Problems to solve.
A. In the forum thread about the Conflict Fusion fight shorts, what design feature is said to give more flexibility when throwing high kicks?
B. Reproduce the part of the fight shorts thread that opens with the words containing "# Trojan Fight Wear - 'Conflict" and closes with "good and bad!".

# Trojan Fight Wear - 'Conflict Fusion' Fight Shorts... SNEAK PEEK!



## TroJan Fight Wear

Right... For all of you people who have been waiting for ages, Here is a sneak peek at the Trojan Fight Wear 'Conflict Fusion' Fight Shorts. This is the Designer Sketch so without giving to much away im proud to give you:

The Trojan Fight Wear 'Conflict Fusion' Fight Shorts with the Trojan TM Custom locking system, and sleek new un-even leg design for even more flexibility when throwing high kicks, Come in many different colours and colours on demand. (I personally like the Green and white for comps). there are a few more design features that i will keep from you that arnt on the design sketch, but ne ways enjoy. (thats all ur gettin Chris n Tom :thumb , lol)

Opinions are a must! good and bad!

Cheers

http://


----------



## MgMax

So when will these become available? sorry if it states somewhere i must have missed it


----------



## Razorstorm

what is the purpose of the triangle flap things on the side dude? (shape of shorts)


----------



## Razorstorm

whats the sales plan for these? sell direct on ur website or get retailers to sell them?

You got a made for fighters logo on your site, is trojan like a spin off brand for made4fighters?

Supplied data.

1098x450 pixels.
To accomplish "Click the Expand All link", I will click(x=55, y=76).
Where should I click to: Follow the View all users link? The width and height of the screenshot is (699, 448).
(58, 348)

Full solutions.
A. A sleek new un-even leg design.

B.
# Trojan Fight Wear - 'Conflict Fusion' Fight Shorts... SNEAK PEEK!



## TroJan Fight Wear

Right... For all of you people who have been waiting for ages, Here is a sneak peek at the Trojan Fight Wear 'Conflict Fusion' Fight Shorts. This is the Designer Sketch so without giving to much away im proud to give you:

The Trojan Fight Wear 'Conflict Fusion' Fight Shorts with the Trojan TM Custom locking system, and sleek new un-even leg design for even more flexibility when throwing high kicks, Come in many different colours and colours on demand. (I personally like the Green and white for comps). there are a few more design features that i will keep from you that arnt on the design sketch, but ne ways enjoy. (thats all ur gettin Chris n Tom :thumb , lol)

Opinions are a must! good and bad!